● Required action
Lines below that include "agent" are the answer; copy each one.
[[ Data for processing open ]]
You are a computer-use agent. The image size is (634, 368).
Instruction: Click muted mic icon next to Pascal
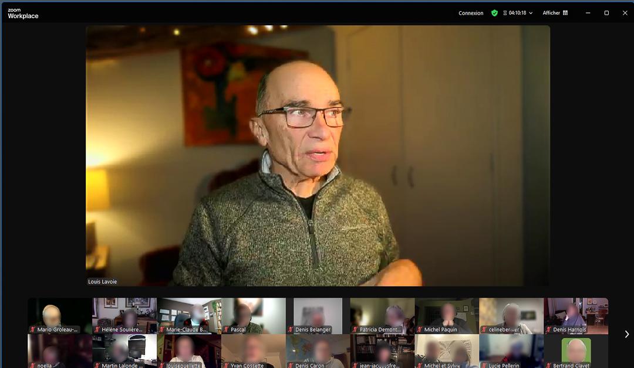click(226, 330)
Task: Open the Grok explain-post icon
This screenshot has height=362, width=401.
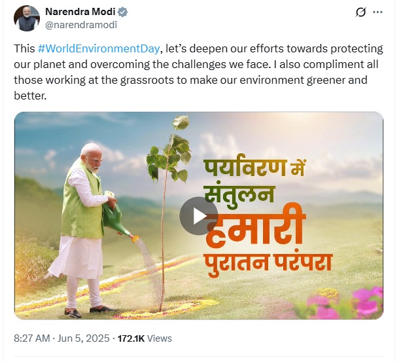Action: click(360, 12)
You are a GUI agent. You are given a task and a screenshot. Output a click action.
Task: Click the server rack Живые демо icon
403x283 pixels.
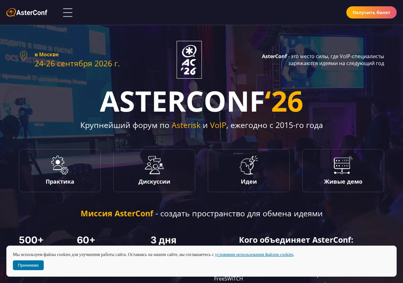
[[ Data for processing closed ]]
● Exercise solution
You are a computer-use agent. The image size is (634, 368).
You are a GUI agent. You are given a task and a screenshot. Output a click action.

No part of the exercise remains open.